Exercise details:
Reproduce the lines from the one containing "591x333 pixels. Task: Click" through the one containing "pyautogui.click(x=479, y=430)", inclusive, swapping "Norway" for "Sweden" and leaving everything else unchanged.

Data to process:

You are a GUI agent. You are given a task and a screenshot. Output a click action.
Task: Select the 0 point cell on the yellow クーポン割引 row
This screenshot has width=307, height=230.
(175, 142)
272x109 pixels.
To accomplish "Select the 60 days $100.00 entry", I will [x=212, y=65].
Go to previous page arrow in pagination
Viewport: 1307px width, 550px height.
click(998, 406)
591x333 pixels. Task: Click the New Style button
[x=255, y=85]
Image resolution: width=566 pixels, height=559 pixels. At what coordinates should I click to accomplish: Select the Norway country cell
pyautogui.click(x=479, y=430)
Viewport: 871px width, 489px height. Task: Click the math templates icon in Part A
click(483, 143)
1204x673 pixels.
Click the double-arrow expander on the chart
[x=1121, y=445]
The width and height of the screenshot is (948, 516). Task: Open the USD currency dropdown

...

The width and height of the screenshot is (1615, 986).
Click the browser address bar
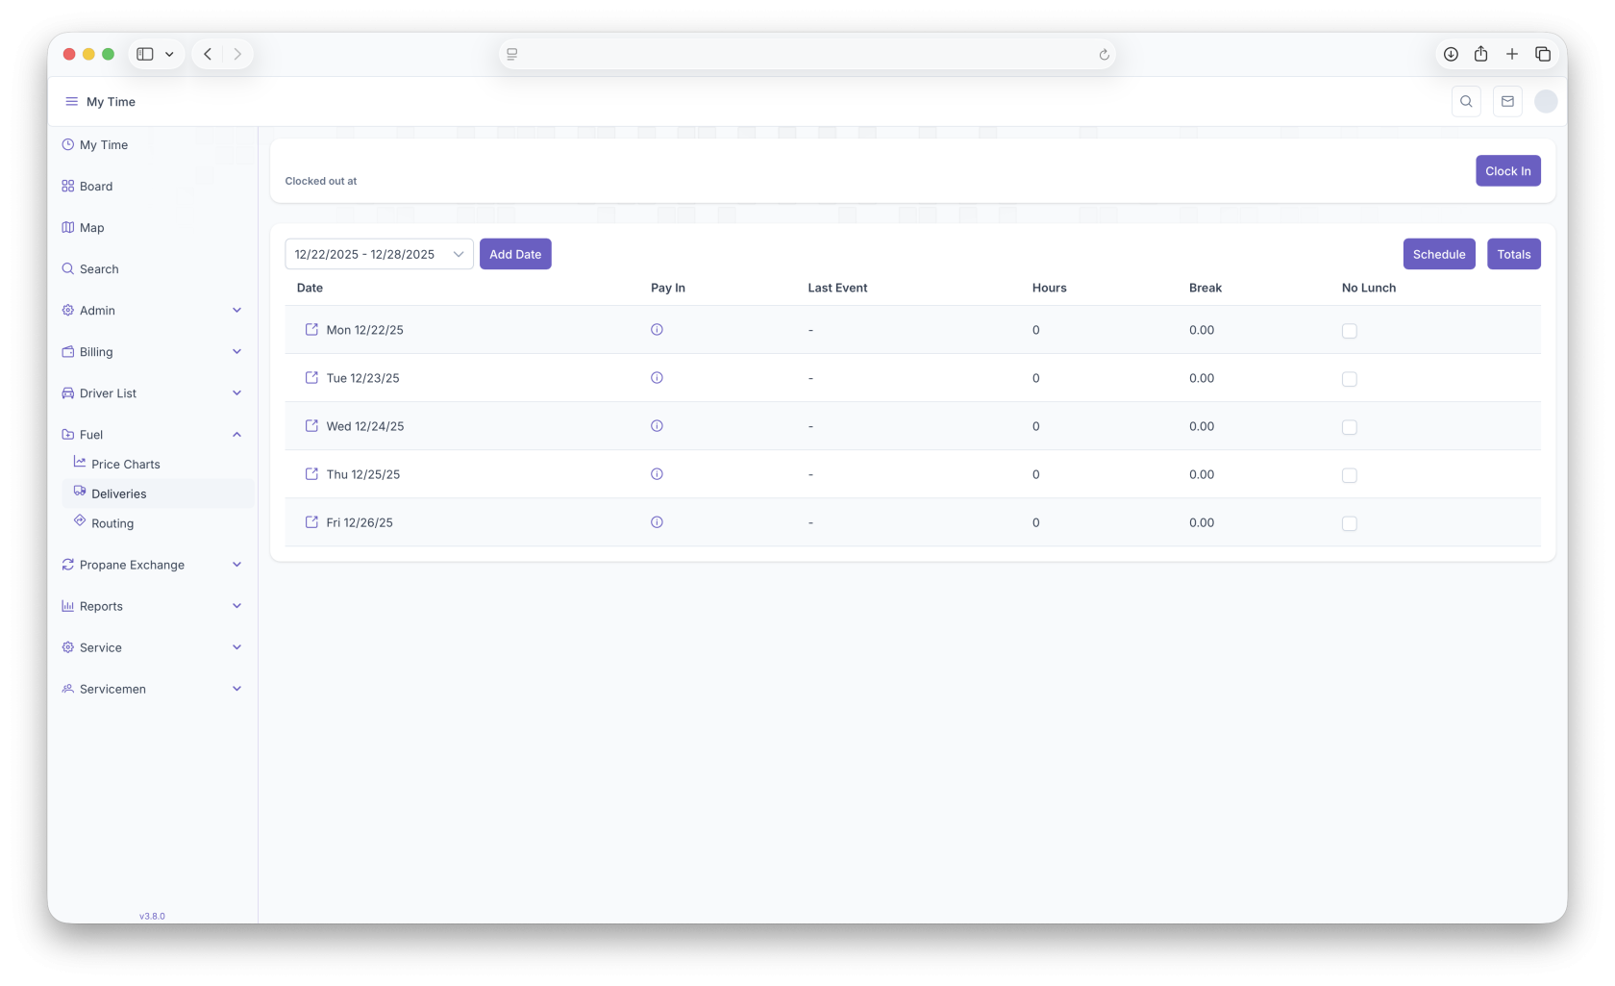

Full answer:
591x333 pixels. Task: Click the New Style button
[x=255, y=85]
Image resolution: width=566 pixels, height=559 pixels. At what coordinates should I click to accomplish: Select the Sweden country cell
pyautogui.click(x=479, y=430)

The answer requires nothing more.